Jussie Smollett Faces New Charges in Connection with 2019 Hate Crime Incident

Jussie Smollett faces new charges in Chicago.

On Tuesday, February 11, a grand jury returned a six-count indictment finding the former Empire actor guilty of lying to Chicago police about an alleged racist and homophobic attack on him in January of 2019, according to ABC News.

Special prosecutor, Dan Webb, announced the reopening of the case in a statement: “Jussie planned and participated in a staged hate crime attack, and thereafter made numerous false statements to Chicago PD.” Webb added that Smollett’s new charges, which were reduced from 16 to six, were re-filed “in the interest of justice.”

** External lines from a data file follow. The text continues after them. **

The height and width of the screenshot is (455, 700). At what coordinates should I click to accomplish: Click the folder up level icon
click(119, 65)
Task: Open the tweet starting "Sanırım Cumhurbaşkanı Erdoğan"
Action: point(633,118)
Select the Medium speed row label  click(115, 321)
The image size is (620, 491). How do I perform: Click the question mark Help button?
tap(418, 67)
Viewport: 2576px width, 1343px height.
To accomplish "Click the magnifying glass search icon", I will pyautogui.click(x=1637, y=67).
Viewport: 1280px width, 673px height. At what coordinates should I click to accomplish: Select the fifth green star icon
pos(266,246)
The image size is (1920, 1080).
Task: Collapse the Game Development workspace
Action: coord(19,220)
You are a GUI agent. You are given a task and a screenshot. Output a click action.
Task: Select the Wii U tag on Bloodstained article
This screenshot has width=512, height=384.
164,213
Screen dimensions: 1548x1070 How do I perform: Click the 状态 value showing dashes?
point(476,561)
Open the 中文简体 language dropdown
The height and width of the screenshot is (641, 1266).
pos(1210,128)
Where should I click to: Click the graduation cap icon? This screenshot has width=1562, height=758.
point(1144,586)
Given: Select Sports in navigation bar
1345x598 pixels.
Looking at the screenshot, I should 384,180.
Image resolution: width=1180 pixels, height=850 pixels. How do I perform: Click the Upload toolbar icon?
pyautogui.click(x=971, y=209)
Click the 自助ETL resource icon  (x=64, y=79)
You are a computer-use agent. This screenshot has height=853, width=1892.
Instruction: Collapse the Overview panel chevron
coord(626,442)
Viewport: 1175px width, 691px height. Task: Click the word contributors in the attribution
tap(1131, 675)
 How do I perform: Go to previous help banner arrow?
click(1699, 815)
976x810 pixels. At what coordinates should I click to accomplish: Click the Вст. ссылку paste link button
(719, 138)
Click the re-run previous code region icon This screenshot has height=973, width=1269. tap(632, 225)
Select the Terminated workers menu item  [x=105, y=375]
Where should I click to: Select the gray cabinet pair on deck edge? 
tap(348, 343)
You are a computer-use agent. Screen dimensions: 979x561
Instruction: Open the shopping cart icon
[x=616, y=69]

Webb also voiced disapproval of State Attorney Kim Foxx groundlessly dismissing the case. He said her office had no additional evidence from what the Grand Jury had when Smollett was indicted.

Last January, Smollett made the claim he was assaulted by two men wearing ski masks during a late night walk to Subway, after arriving in Chicago from New York. He said someone yelled: “Aren’t you that f**got ‘Empire’ n**ga?” He said the two attackers, later identified as the Osundairo brothers, then jumped him, put a rope around his neck, poured bleach on him and shouted, “this is MAGA country!”

Smollett, 37, was later accused of giving the false report for attention and monetary gain. After he was charged with 16 felony counts of disorderly conduct, the actor was later cleared of the charges last March.

The infamous decision to dismiss the case without sufficient explanation angered many law enforcement officials. In August, Cook County Judge, Michael Toomin, appointed former U.S. attorney, Dan Webb, as a special prosecutor to investigate why the charges were dropped, according to ABC News.

Smollett, who continues to maintain his innocence and is expected to plea not-guilty, expressed speculation at the timing of this: Kim Foxx is up for re-election as Cook county’s State Attorney next month.

The former Empire actor will be arraigned on February 24th, and faces up to three years in state prison if convicted.